Skip to main content

A smart knowledge store

Project description

The Terms knowledge store
=========================

Terms is a smart knowledge store.
It is used to store knowledge, that can later be queried.
It provides a declarative language with which to express the knowledge.
I call it smart because its language can be used to express rules,
and these rules combine existing knowledge to produce new knowledge.

Terms is licensed under the GPLv3, and is hosted at
`github <https://github.com/enriquepablo/terms>`_.

The Terms language
++++++++++++++++++

Here I will describe the Terms language.

To try the given examples, if you have installed Terms,
you have to type "terms" in a terminal,
and you will get a REPL where you can enter Terms constructs.
Follow the instuctions in the INSTALL.rst.

More examples can be found in the
`github repository <https://github.com/enriquepablo/terms/tree/master/terms/core/examples>`_.

Words
-----

The main building block of Terms constructs are words.

To start with, there are a few predefined words:
``word``, ``verb``, ``noun``, ``number``, ``thing``, and ``exists``.

New words are defined relating them to existing words.

There are 2 relations that can be established among pairs of words.

These relations are formally similar to the set relations
"is an element of" and "is a subset of".

In English, we express the first relation as "is of type",
and in Terms it is expressed as::

word1 is a word2.

So we would say that ``word1`` is of type ``word2``.
The second relation is expressed in English as "is subtype of",
and in Terms::

a word1 is a word2.

So, we would say that ``word1`` is a subtype of ``word2``.
Among the predifined words, these relations are given::

word is a word.
verb is a word.
a verb is a word.
noun is a word.
a noun is a word.
thing is a noun.
a thing is a word.
exists is a verb.

========================================================================

» What you need to do
Set down verbatim the part of the Terms description above that opens with the words containing "Terms is licensed" and closes with "the Terms language.".

» Data section
========================================================================

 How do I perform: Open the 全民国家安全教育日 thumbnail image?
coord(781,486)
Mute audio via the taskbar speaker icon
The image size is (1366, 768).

========================================================================

» Correct result
Terms is licensed under the GPLv3, and is hosted at
`github <https://github.com/enriquepablo/terms>`_.

The Terms language
++++++++++++++++++

Here I will describe the Terms language.